# Tensor Decomposition for Malware

Have code like this at the top of every notebook.

In [1]:
import datetime
import numpy as np
import pickle
import sys
import time

#from LZJD import *         # do'nt seem to need LZJD in this notebook, yet
from whereAmI import *
from os import chdir
from os import getcwd
from os import listdir
from os import path

(home, dropBoxDir, dataDir) = whereAmI()

print(dropBoxDir)

ModuleNotFoundError: No module named 'whereAmI'

## Installing TensorFlow

We need TensorFlow to do the machine learning work in this notebook.  To install tensorflow on a Ubuntu guest, try this:

which pip     # to find out which version of pip to use

/home/charles/anaconda3/bin/pip install -U tensorflow  # may need full path if using sudo

But contrary to the documentation at 
https://www.tensorflow.org/install/install_linux#InstallingNativePip,
it doesn't seem that sudo is necessary.

Data lines:

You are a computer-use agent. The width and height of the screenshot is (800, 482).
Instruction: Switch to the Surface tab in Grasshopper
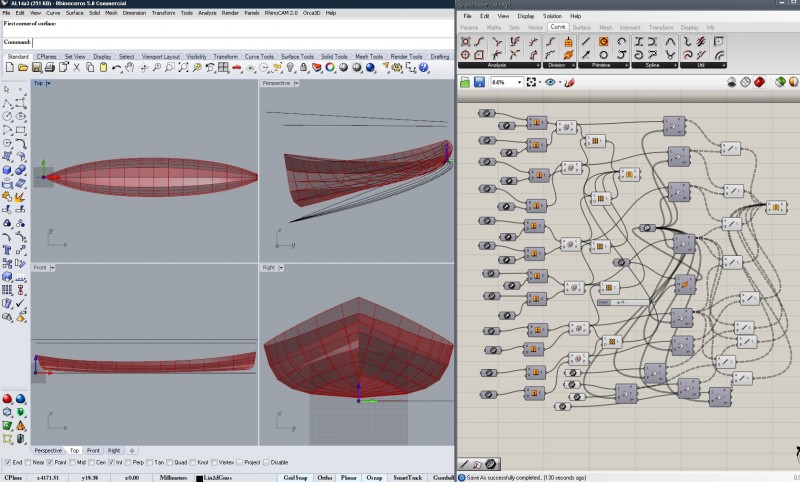pos(581,27)
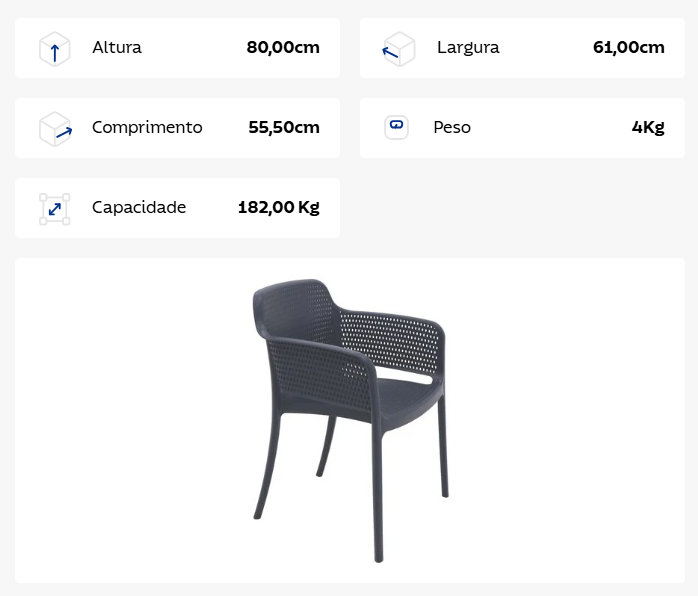Click the Capacidade expand arrows icon
Screen dimensions: 698x596
click(x=55, y=209)
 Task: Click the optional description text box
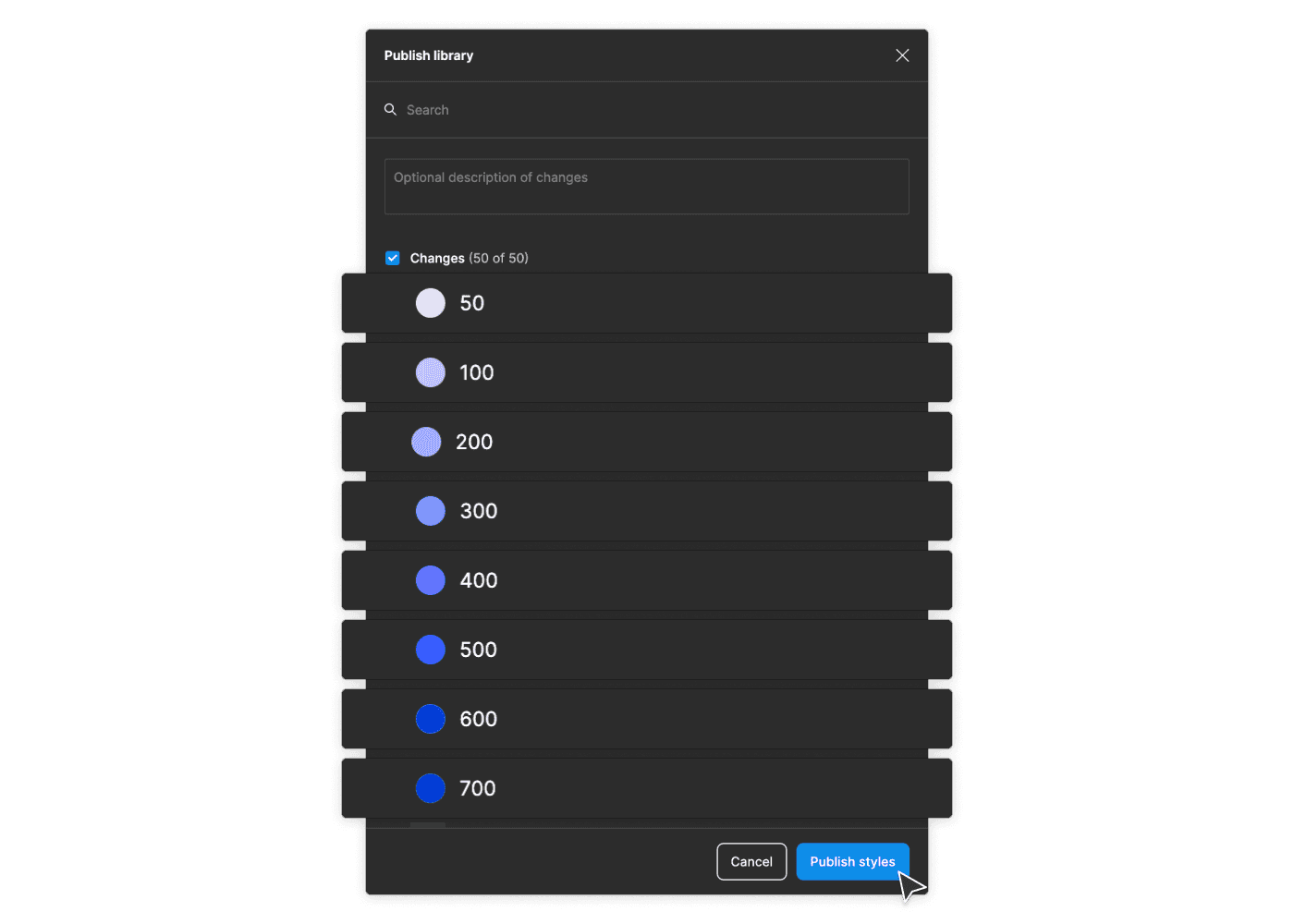click(646, 187)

Problem requirements: Reproduce the malware notebook passage between "#from LZJD import" and "print(dropBoxDir)", inclusive, with "dropBoxDir" renamed to "dropboxPath" everywhere it occurs.

Written solution:
#from LZJD import *         # do'nt seem to need LZJD in this notebook, yet
from whereAmI import *
from os import chdir
from os import getcwd
from os import listdir
from os import path

(home, dropboxPath, dataDir) = whereAmI()

print(dropboxPath)